SINGAPORE: Property news headlines these days have left many scratching their heads.
Sales have been hitting multi-year highs in one month, but plunging the next – all this amid the deepest recession in Singapore due to the ongoing pandemic.
Others questioned if this was a result of new restrictions on the re-issuance of Options to Purchase (OTPs) implemented at the end of September.
But monthly sales figures do not fully reflect the state of the overall market and buying behaviour of consumers.
Potential buyers and sellers evaluating the private residential market should focus on market fundamentals, including demand and supply dynamics, price trends, and historical data and adopt a holistic approach and take a long-term view when investing in property.
DEMAND FIZZLING OUT?
Property news that make headlines are sure to garner attention. The October decline in private home sales was little different.
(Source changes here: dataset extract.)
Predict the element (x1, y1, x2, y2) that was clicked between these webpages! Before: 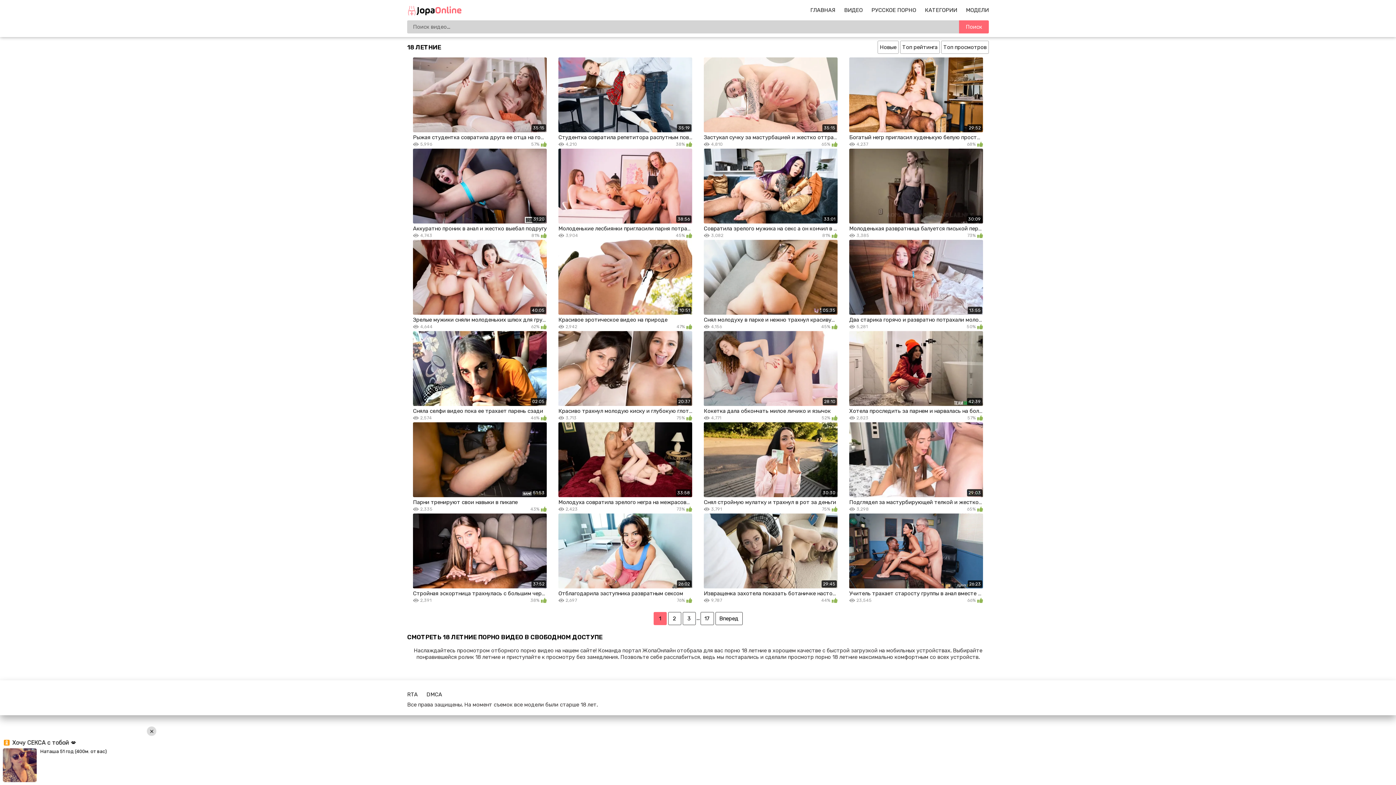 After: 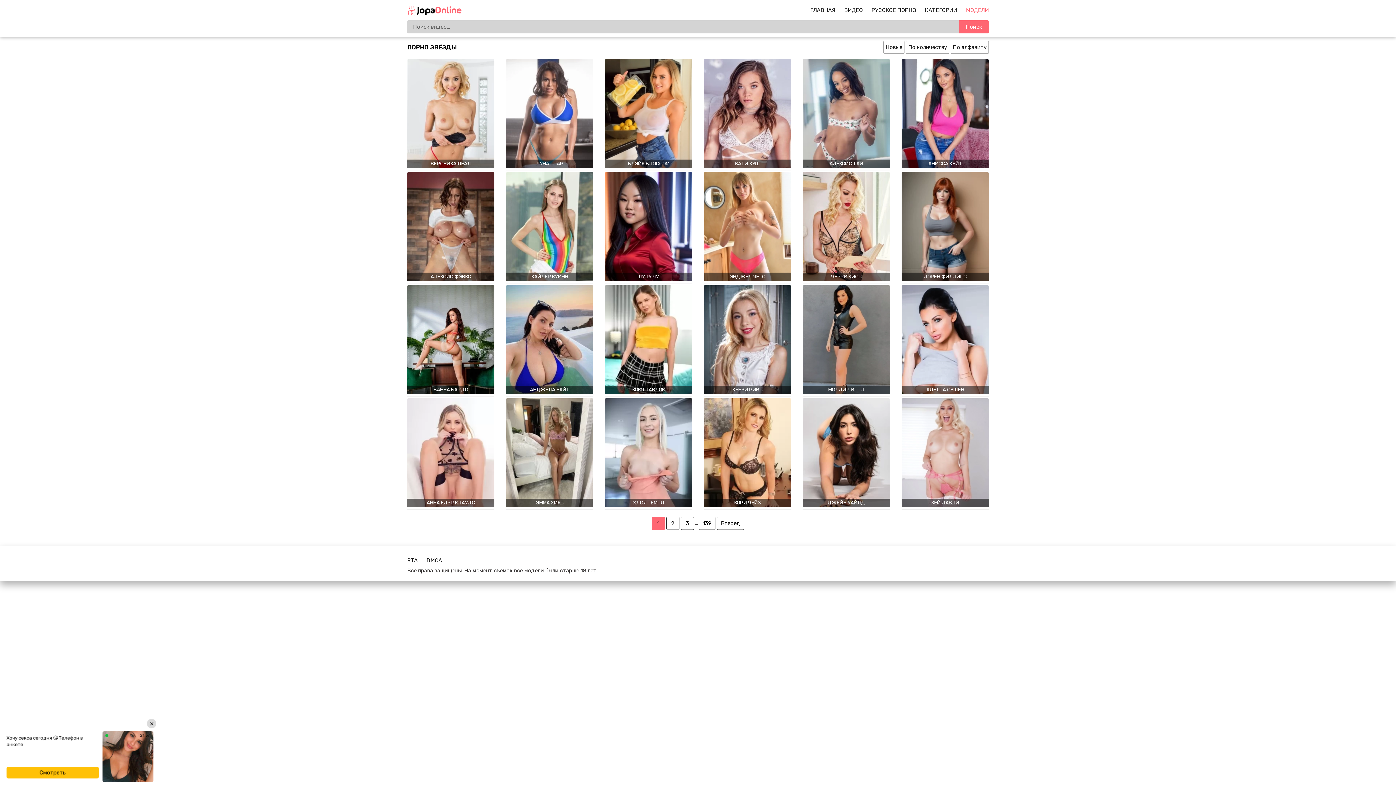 Action: bbox: (966, 6, 989, 13) label: МОДЕЛИ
While the new OTP rule may have had some impact, the main reason for October’s sales drop was more likely the simple lack of launches during the month. There was only one new project in October – Hyll on Holland, which sold five units.
In contrast, September’s sales were boosted by launches such as Penrose, Verdale and Myra which contributed to nearly 34 per cent (or 448 units) of the monthly sales. Without these new launches, September’s sales would not be that much higher than October.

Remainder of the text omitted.